Unlabelled: Striatal dopamine D(2) receptor (D2R) PET has been proposed to differentiate between Parkinson disease (PD) and multiple-system atrophy with predominant parkinsonism (MSA-P). However, considerable overlap in striatal D(2) binding may exist between PD and MSA-P. It has been shown that imaging of neuronal activity, as determined by metabolism or perfusion, can also help distinguish PD from MSA-P. We investigated whether the differential diagnostic value of (11)C-raclopride PET could be improved by dynamic scan analysis combining D2R binding and regional tracer influx.

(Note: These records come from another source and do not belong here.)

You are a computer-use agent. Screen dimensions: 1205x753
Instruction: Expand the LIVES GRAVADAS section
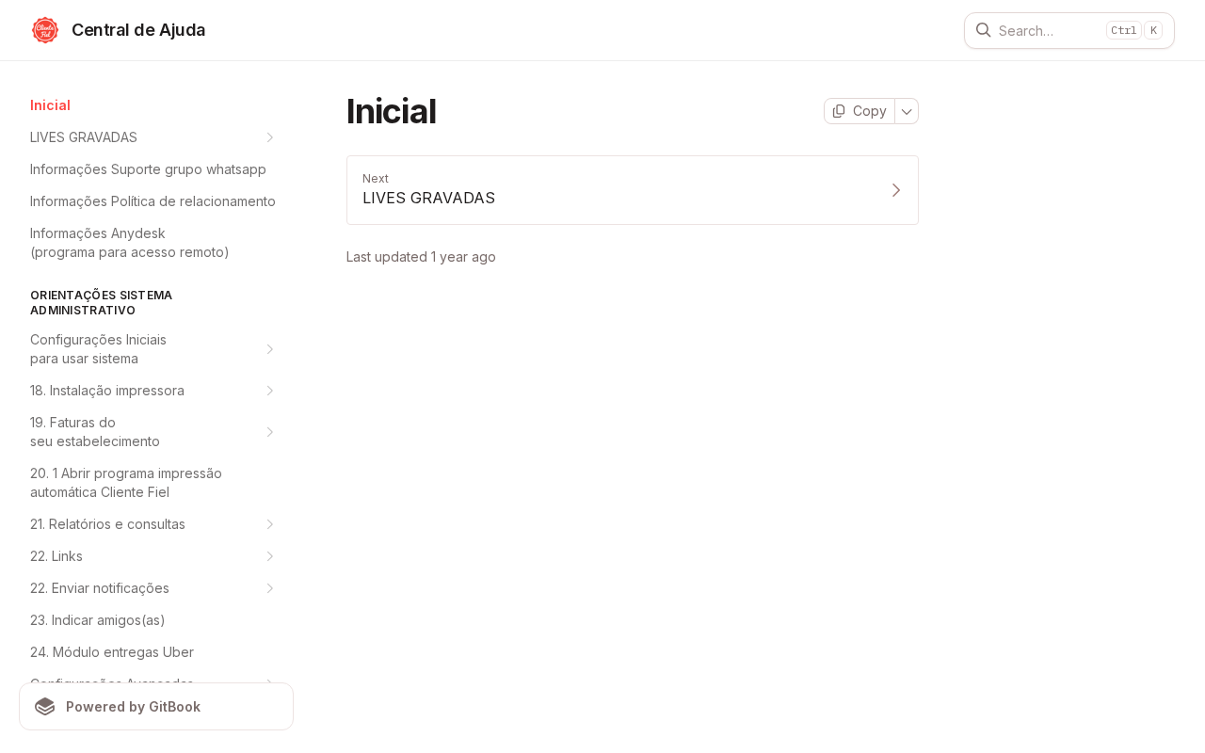coord(270,137)
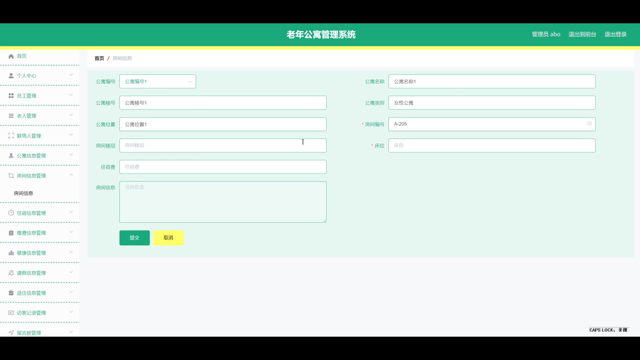Click 退出登录 link in header
Viewport: 640px width, 360px height.
coord(615,34)
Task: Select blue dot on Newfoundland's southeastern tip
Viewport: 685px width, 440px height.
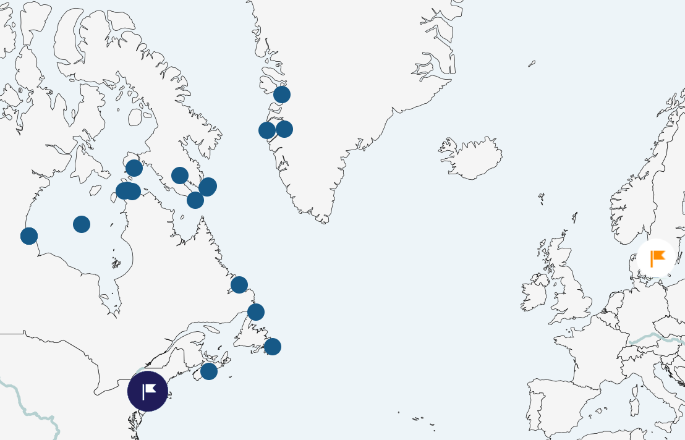Action: [273, 347]
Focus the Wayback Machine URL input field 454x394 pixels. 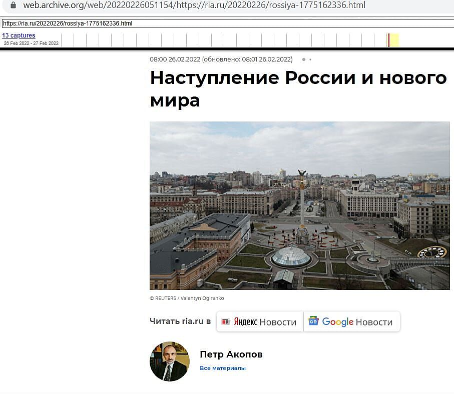(225, 24)
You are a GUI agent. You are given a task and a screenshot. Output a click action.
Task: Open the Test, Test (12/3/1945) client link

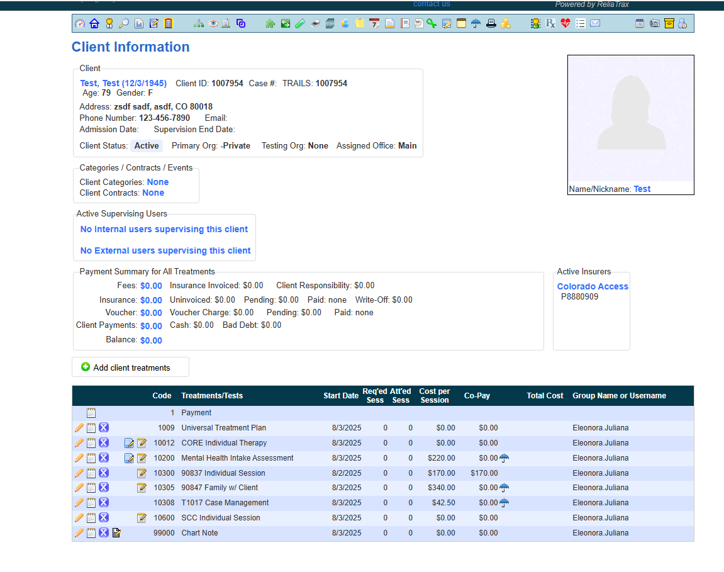[123, 83]
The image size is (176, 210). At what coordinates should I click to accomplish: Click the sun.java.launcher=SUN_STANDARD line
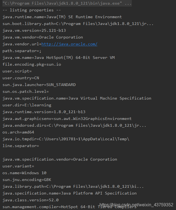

Methods: (11)C-raclopride PET was performed in 9 MSA-P patients (mean age +/- SD, 56.2 +/- 10.2 y; disease duration, 2.9 +/- 0.8 y; median Hoehn-Yahr score, 3), 10 PD patients (mean age +/- SD, 65.7 +/- 8.1 y; disease duration, 3.3 +/- 1.5 y; median Hoehn-Yahr score, 1.5), and 10 healthy controls (mean age +/- SD, 61.6 +/- 6.5 y). Diagnosis was obtained after prolonged follow-up (MSA-P, 5.5 +/- 2.0 y; PD, 6.0 +/- 2.3 y) using validated clinical criteria. Spatially normalized parametric images of binding potential (BP) and local influx ratio (R(1) = K(1)/K'(1)) of (11)C-raclopride were obtained using a voxelwise reference tissue model with occipital cortex as reference region. Stepwise forward discriminant analysis with cross-validation, with and without the inclusion of regional R(1) values, was performed using a predefined volume-of-interest template.

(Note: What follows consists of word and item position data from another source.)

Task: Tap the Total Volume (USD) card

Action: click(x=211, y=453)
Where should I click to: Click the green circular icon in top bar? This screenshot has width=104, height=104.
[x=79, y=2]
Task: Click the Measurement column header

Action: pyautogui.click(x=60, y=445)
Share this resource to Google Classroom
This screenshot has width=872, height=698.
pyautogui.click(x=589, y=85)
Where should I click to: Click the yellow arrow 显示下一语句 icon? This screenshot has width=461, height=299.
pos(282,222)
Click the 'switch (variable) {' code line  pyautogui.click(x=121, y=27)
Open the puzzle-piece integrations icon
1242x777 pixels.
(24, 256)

Results: Using conventional BP values, we correctly classified 65.5% (all values given with cross-validation) of 29 cases only. The combination of BP and R(1) information increased discrimination accuracy to 79.3%. When healthy controls were not included and patients only were considered, BP information alone discriminated PD and MSA-P in 84.2% of cases, but the combination with R(1) data increased accuracy to 100%.

Conclusion: Discriminant analysis using combined striatal D2R BP and cerebral influx ratio information of a single dynamic (11)C-raclopride PET scan distinguishes MSA-P and PD patients with high accuracy and is superior to conventional methods of striatal D2R binding analysis.